**** SUPPLIED RECORDS ****

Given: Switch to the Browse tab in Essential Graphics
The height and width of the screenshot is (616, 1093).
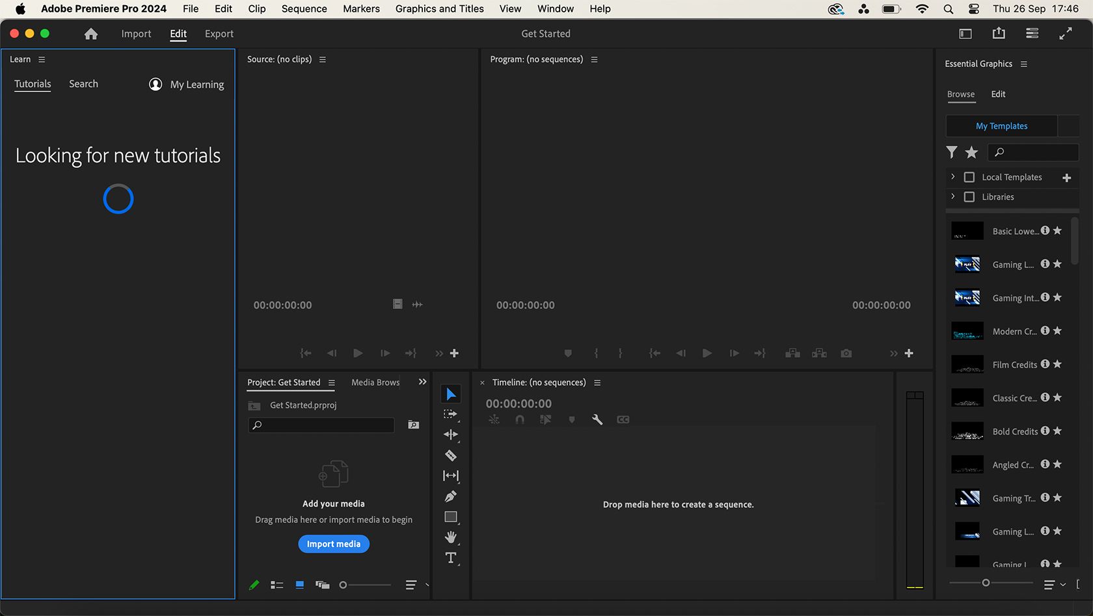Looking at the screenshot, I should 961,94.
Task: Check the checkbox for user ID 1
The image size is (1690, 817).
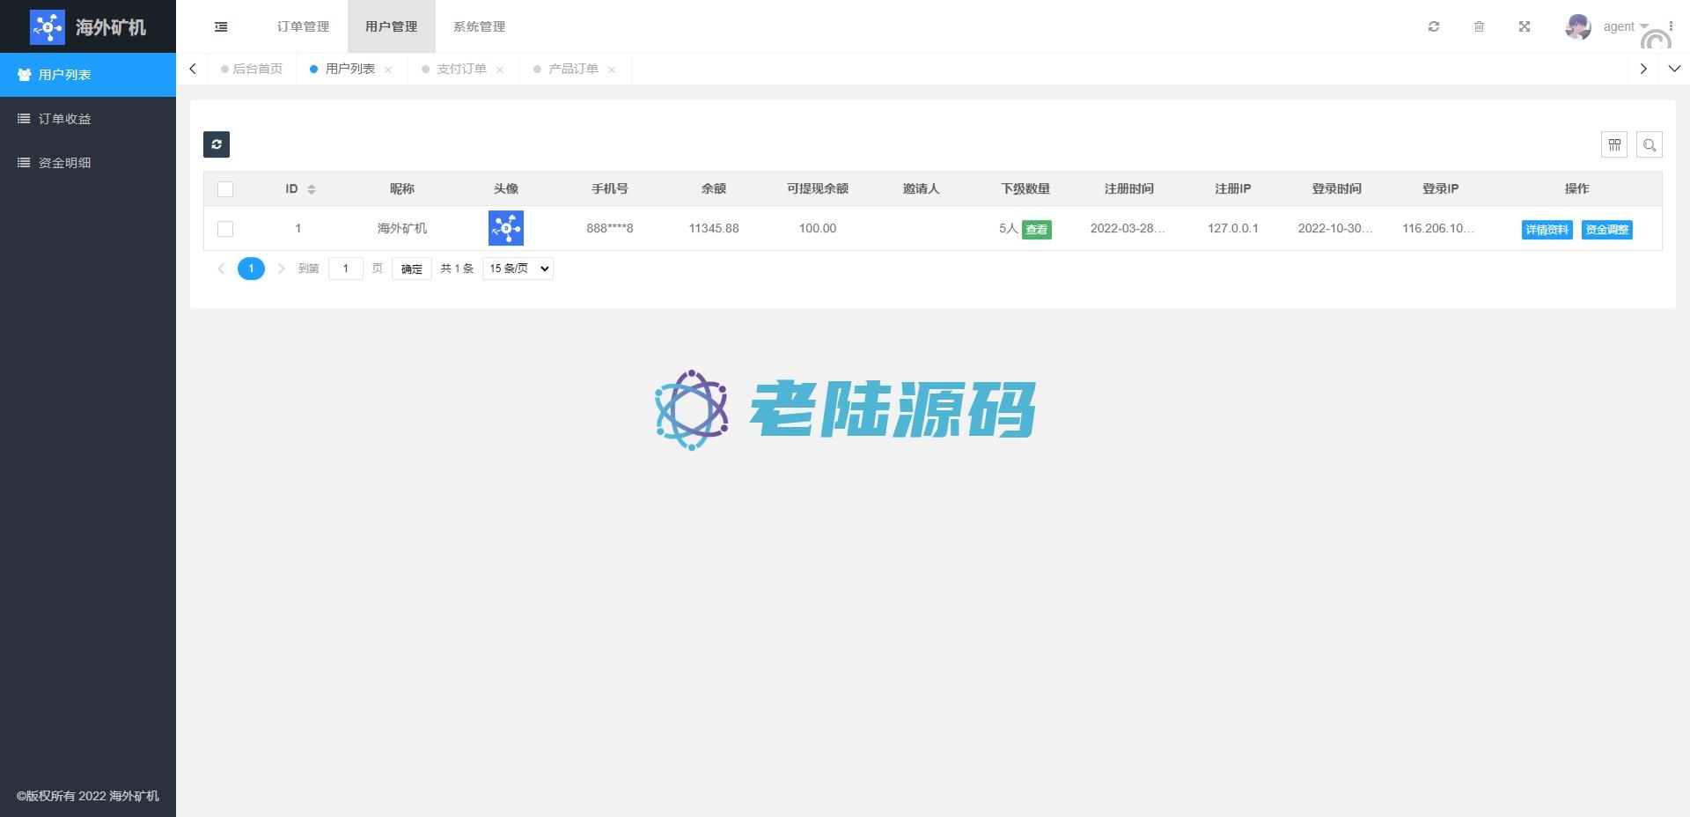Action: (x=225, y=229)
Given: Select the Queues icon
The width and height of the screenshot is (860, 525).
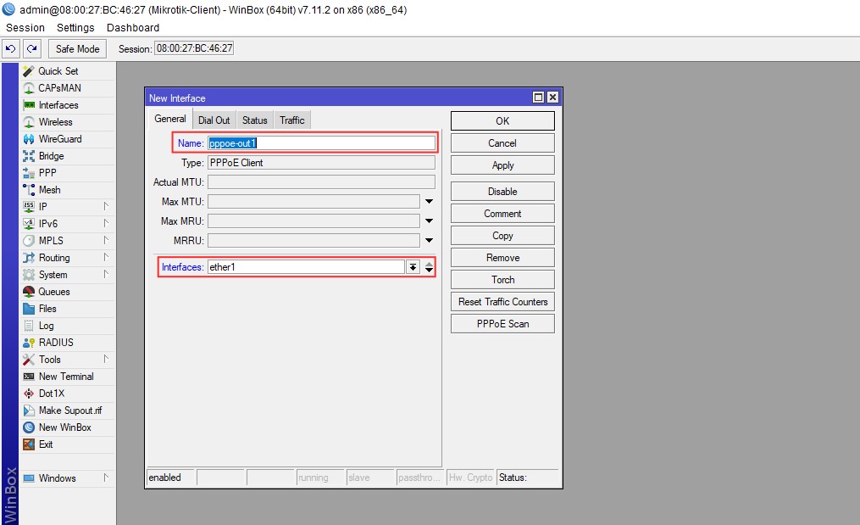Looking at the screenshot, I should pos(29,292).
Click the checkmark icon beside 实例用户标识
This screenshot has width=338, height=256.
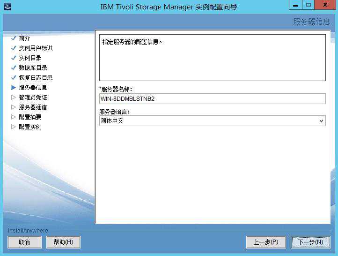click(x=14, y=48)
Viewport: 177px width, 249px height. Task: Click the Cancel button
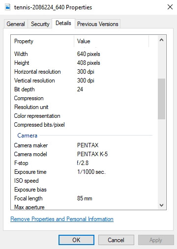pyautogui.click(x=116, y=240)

****
**** SUPPLIED RECORDS ****

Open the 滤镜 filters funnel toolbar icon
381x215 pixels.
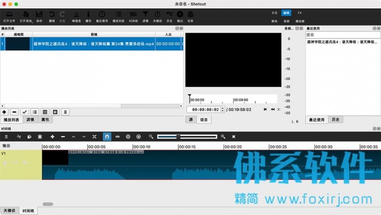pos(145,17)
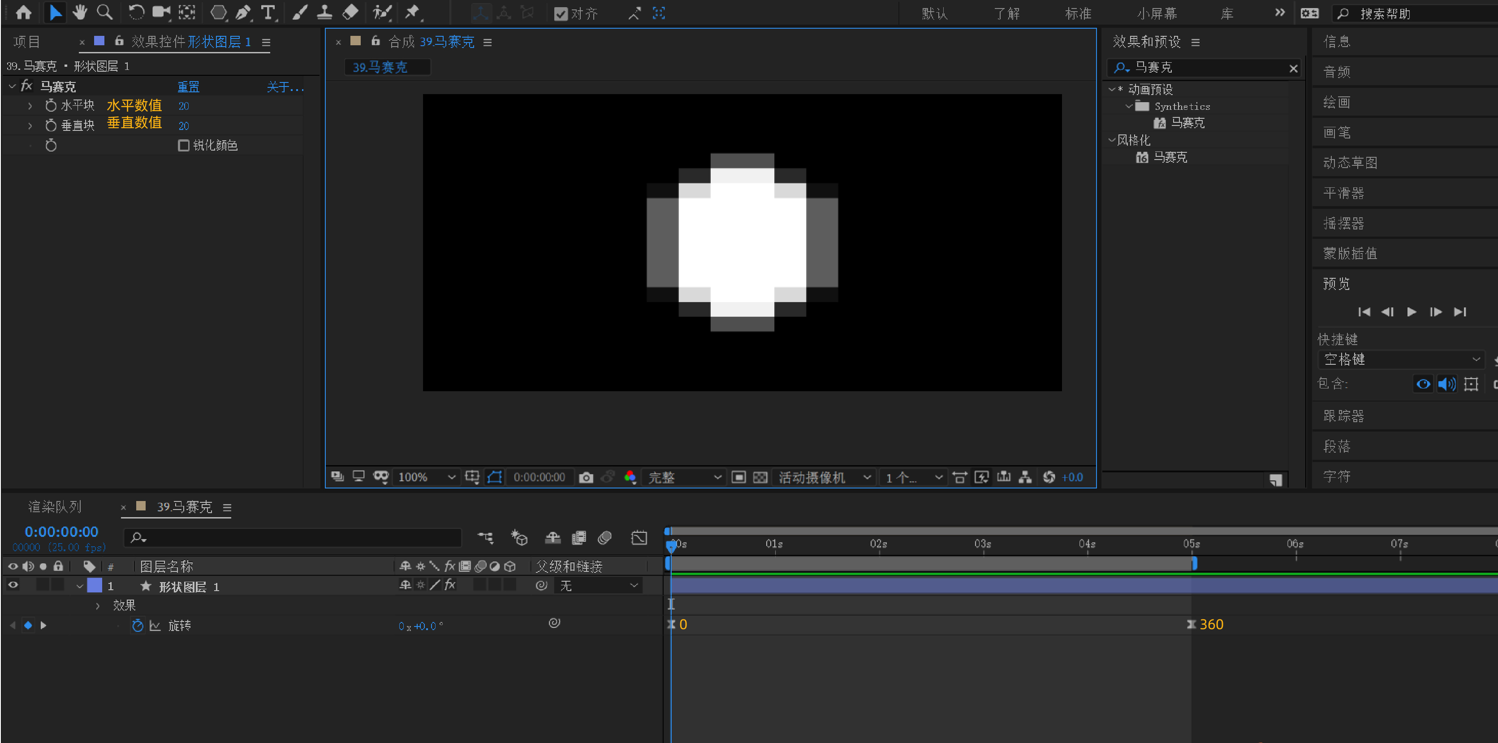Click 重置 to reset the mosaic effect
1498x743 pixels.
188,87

****
**** SUPPLIED RECORDS ****

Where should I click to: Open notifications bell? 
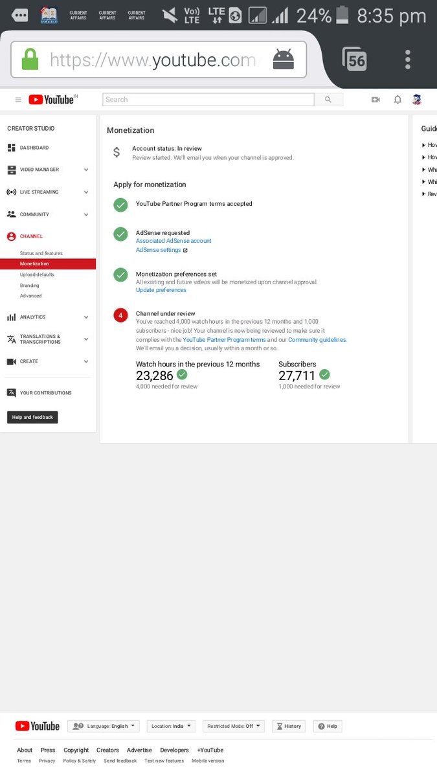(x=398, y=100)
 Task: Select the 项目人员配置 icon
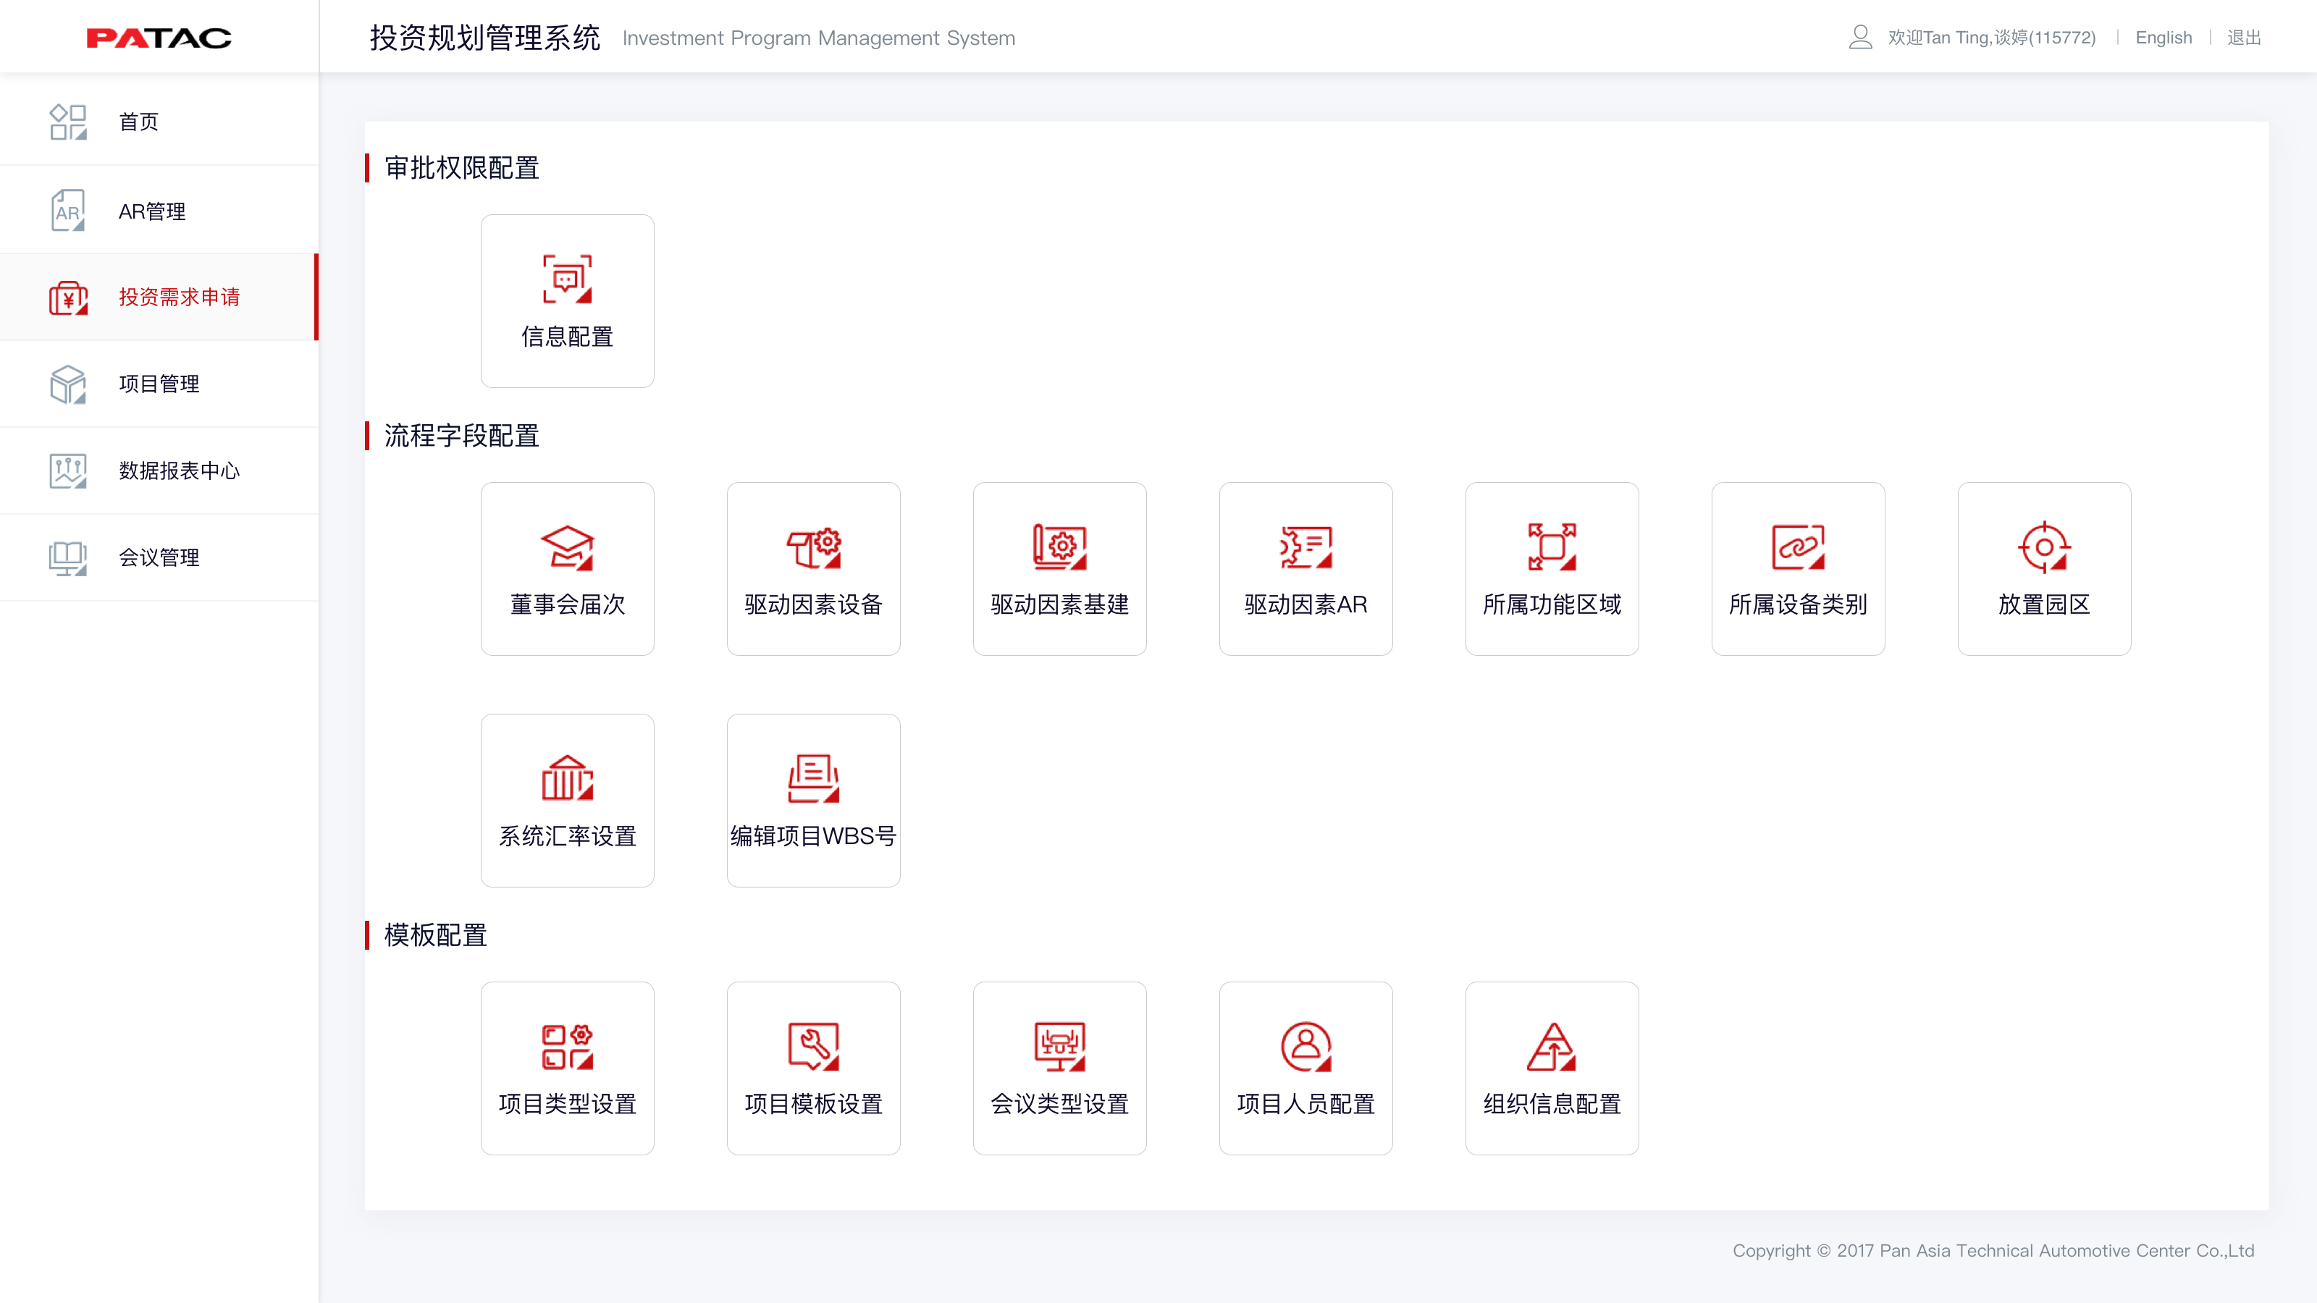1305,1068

****

**CHALLENGE**: Can you reproduce word for word the stretch of the data above from the line containing "Click the checkmark icon beside 实例用户标识" through the line containing "pyautogui.click(x=116, y=240)", leaving out the pictures?

**RESPONSE TO THE EXERCISE**:
Click the checkmark icon beside 实例用户标识
This screenshot has width=338, height=256.
click(x=14, y=48)
Viewport: 177px width, 249px height. Task: Click the Cancel button
pyautogui.click(x=116, y=240)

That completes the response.